There are a few things to keep in mind when performing the initial setup on the Snow Stage 3 system. The system works on a duty cycle principle in which it ramps up performance as boost increases, thereby keeping up with the heat output of the supercharger’s compressed air.

  • Injector Pulse width is preferred as the trigger over boost on high-powered EFI engines
  • The Boost Start should be set at a psi that’s greater than what’s seen in normal part-throttle cruising
  • Maximum boost should be set to the maximum boost pressure the engine sees so the system knows when to operate at maximum

Performance

We put project Biting The Bullitt back on the dyno with everything hooked up. With no additional tuning other than our initial setup we saw a gain of 17.3 hp, going from 690.7 at the rear wheels to 708.0 hp, and we also saw a gain of 19.3 ft-lbs of torque over our previous run, jumping from 606.1 ft-lbs to 625.4 ft-lbs, during our dyno pulls.

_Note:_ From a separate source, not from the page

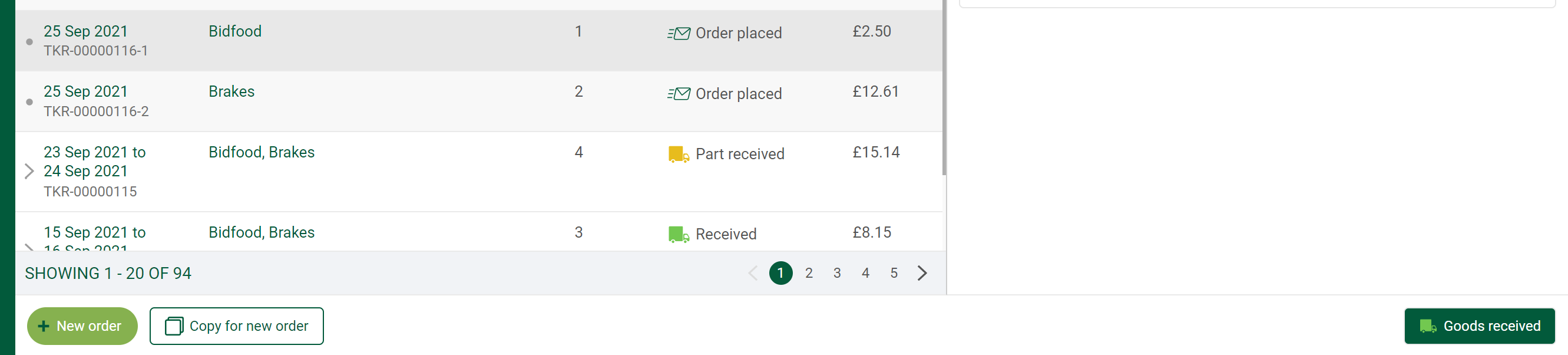
Task: Create a New order
Action: point(82,326)
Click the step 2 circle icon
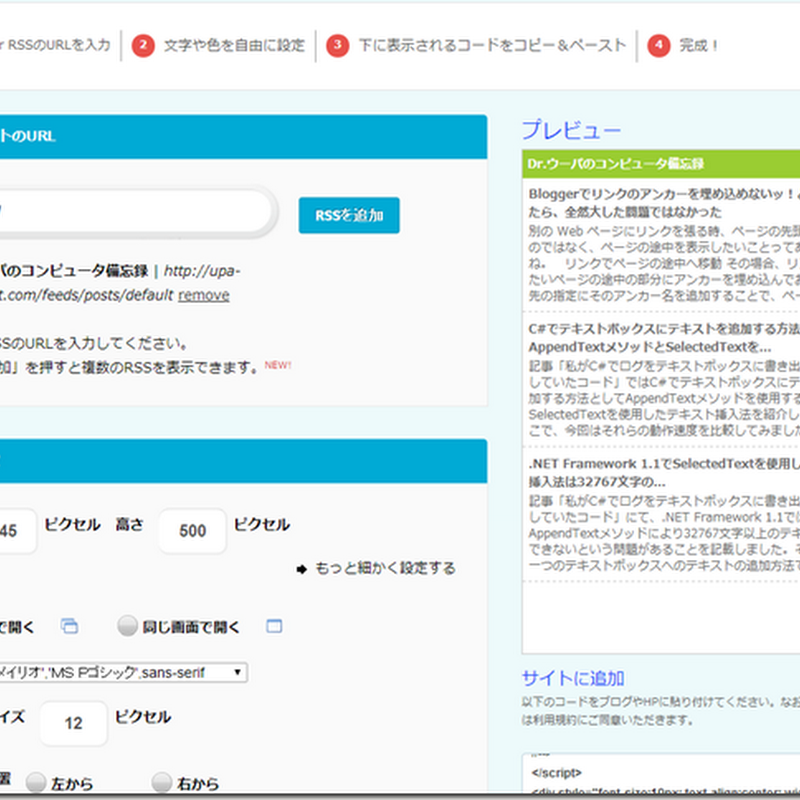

With the water/meth set at 16 psi full, there is virtually no effect on air/fuel ratios versus with the water/meth completely shut off. This means the spray is mostly being absorbed before it gets to the cylinder. By introducing more spray down low, it’s adding about .5 an air/fuel ratio point and thus adding more octane. At 16-17 psi of boost, this motor will consume all the water/meth before it hits the engine, so adding the extra nozzle we can add some octane back into the motor and pull a little bit of the jet off the carburetor.

Run file 007 is our numbers with the water/meth turned on, run file 14 is off, then 15 is back on again. You can see from the graph how consistent our ’65 Mustang is.

Another being difference is the intake air temperatures (IAT) that are monitored in the back of the carburetor’s hat. Our Racepak UDX displayed a max value 119 degrees after a pull and 142 degrees with it shut off. This means that the water/meth is pulling 23 degrees of heat out of the air. When running the Mustang at the track, IATs averaged about 138 degrees at the end of the run. For a non-intercooled car that’s pretty darn impressive.

We suspect we could advance the timing and gain a bit more, but for now we’re going to play things safe and keep the combination just the way it is. It’s nice to know that the Snow Performance water/methanol system is adding one more safeguard to our engine and will allow us additional tuning options as our project progresses.